Posted by Emily Goldsher

Your Voice in My Head: A Memoir

By Emma Forrest

Other Press, 224 p.

I read Emma Forrest’s memoir, Your Voice In My Head, with the slight mistrust I award any Broken Young Woman memoir.  After my brief obsession with Elizabeth Wurtzel’s Prozac Nation as a teen, I just can’t take any more chances.   Beginning with The Bell Jar, I find books of this kind to feel as if they come from the same family—the way you know a peach, a plum and a nectarine are related somehow, but relish their differing flavors all the same.   Forrest’s take on mental illness, loss and general malaise has a distinct and mostly pleasant taste; embittered only by her obsessive fixation on her movie star ex-boyfriend, forever referred to as “GH.” 

Forrest’s GH (short for Gypsy Husband) remains anonymous throughout the memoir, and since I came into this not having read any of her prior work, I knew very little about her personal life.  Couple this with the fact that I read Your Voice In My Head while on a plane, and I was lucky to have the rare experience of reading a book with a secret, but not being able to snap my fingers and immediately have Google solve the mystery for me.  Once I was back in New York and safely in the company of my Internet connection, I was surprised to find that the tender, eccentric GH that Forrest spends much of the book pining for was actually bad boy actor Colin Farrell.

Your Voice In My Head is largely devoted to exploring Forrest’s relationship and breakup with GH, and can be heavy handed at certain points.  Lost love is nothing new to the genre, and there are only so many ways an author can show us a jilted woman fretting over her ex-boyfriend’s things.   Throughout the book I wanted to shake Forrest and tell her “You’re better than this guy!  There are other fish in the sea!” The discovery of GH’s true identity totally changed my tune; instead, I wanted to shake Forrest and scream “What were you thinking?”

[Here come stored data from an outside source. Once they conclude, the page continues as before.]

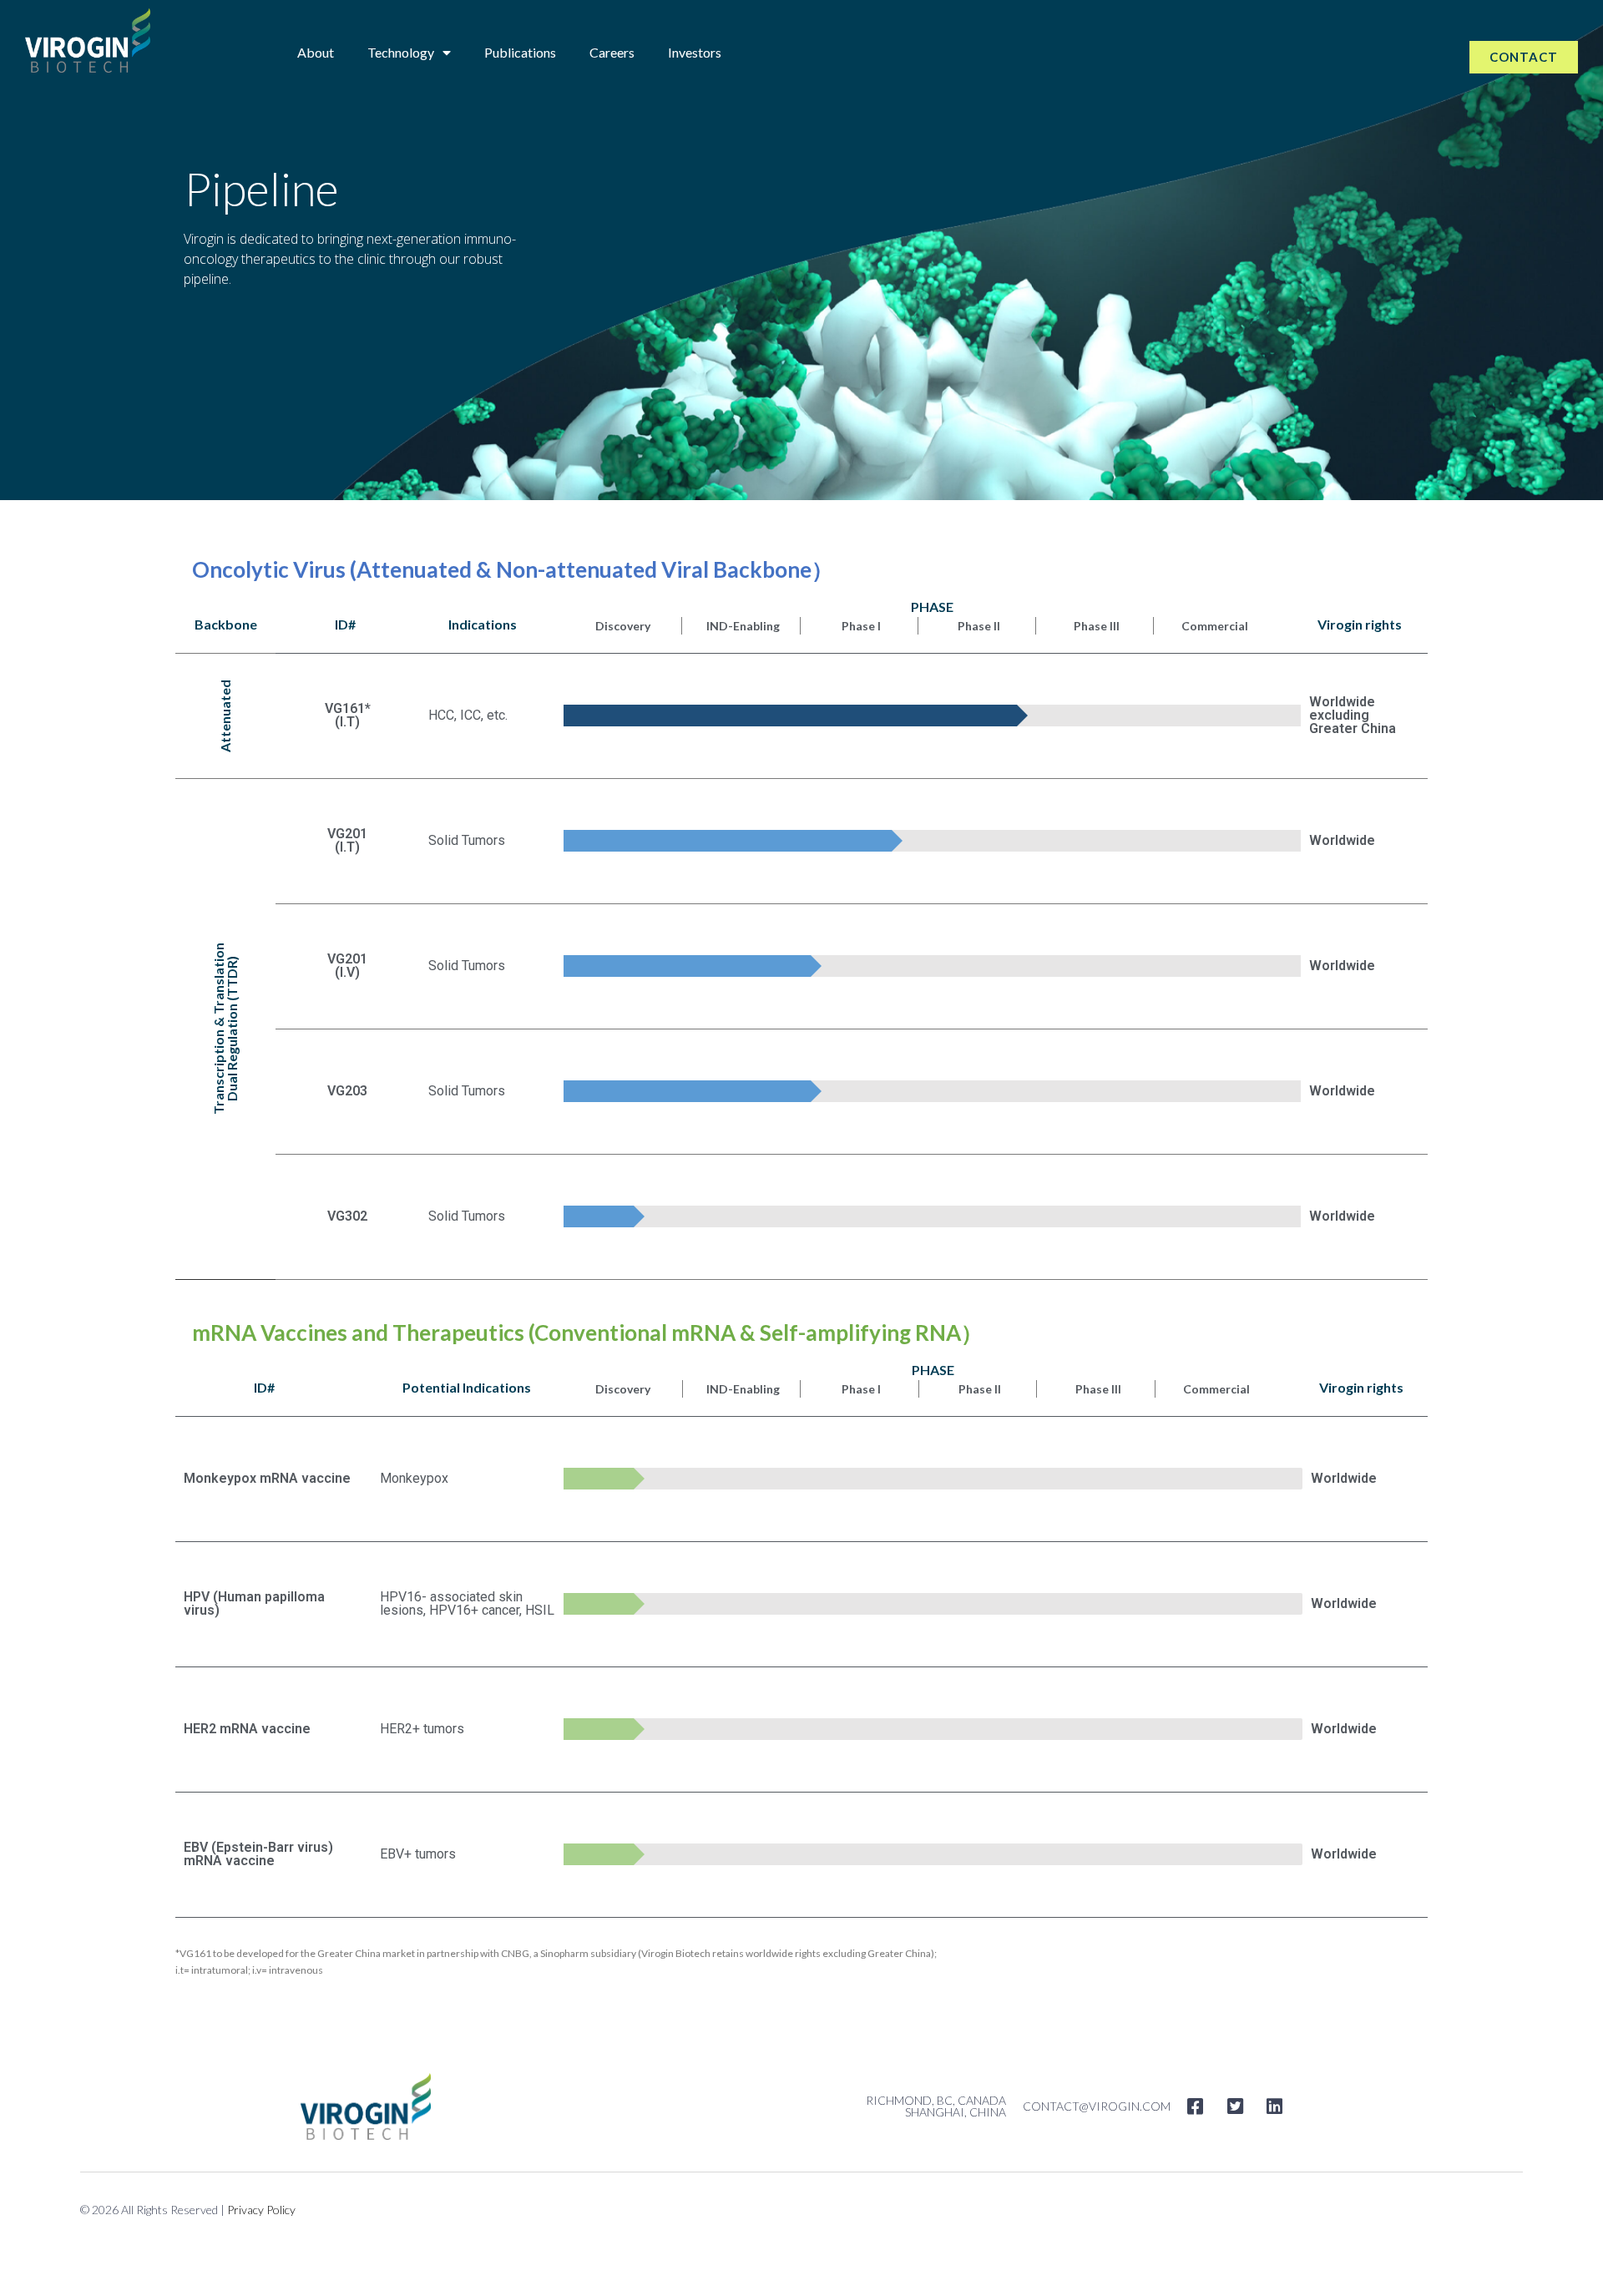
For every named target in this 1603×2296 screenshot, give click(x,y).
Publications (520, 52)
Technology (400, 52)
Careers (612, 52)
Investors (694, 52)
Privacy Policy (261, 2209)
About (315, 52)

But I’m not her mother (who seems delightful) so I have no say in who the author does or does not date.  Forrest is clearly talented when it comes to matters not related to the heart—and Your Voice In My Head is a testament to her ability to take a tired subject and inject it with nuance, vibrancy and life, if nothing else.   Near the end of the book, Forrest expounds on suicide:

“I don’t exercise every day and I don’t meditate every day, but I do think of suicide every day, as if nodding respectfully at it on my way to work.  Some days I awake with the thought of it, or am woken by it.  Other days it comes to me when I don’t get out of bed fast enough.  More rarely, it is my last thought as I drift to sleep.  I haven’t ever had the thoughts once I am out in the world.  It isn’t often reactive—it’s unusual that something happens to make me think, I should kill myself!  It’s something softer, something more like a scent.  It is my signature scent, I’ve come to wonder, and I barely notice it.” 

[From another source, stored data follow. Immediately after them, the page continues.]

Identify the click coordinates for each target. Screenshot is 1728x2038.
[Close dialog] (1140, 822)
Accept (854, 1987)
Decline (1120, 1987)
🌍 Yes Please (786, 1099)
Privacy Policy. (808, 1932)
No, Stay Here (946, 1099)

Another triumph is in Forrest’s structure.  The death of her longtime psychiatrist is a central event in the book, and she uses letters taken from his online memorial to frame moments from her own life.  The effect is jarring, as if we have opened someone else’s mail or eavesdropped on a private conversation, but it is also profound; Forrest is just one of the people saved by one particularly brilliant and sensitive doctor, but he is ultimately as fragile as the rest of his patients.   His death from cancer is elevated from the base to the divine, an illness woven of natural fibers starkly contrasted amongst modernity’s sea of addicts, suicides and emotional malcontents.  Forrest does well to highlight her relationship with Dr. R, and even better when showing us his impact on the lives of others.

Forrest seems to know by now that her mental illness is partially due to her inability to step outside of herself—to escape that internalized negativity and despair—which is also the pitfall of many Broken Young Woman memoirs.  Her use of voices besides her own is the tool she wields with the most grace, and is the detail that sets Your Voice In My Head apart from the dull whining of this self-involved micro-genre.

If you’re reading this Emma, know that we never liked Colin Farrell anyways.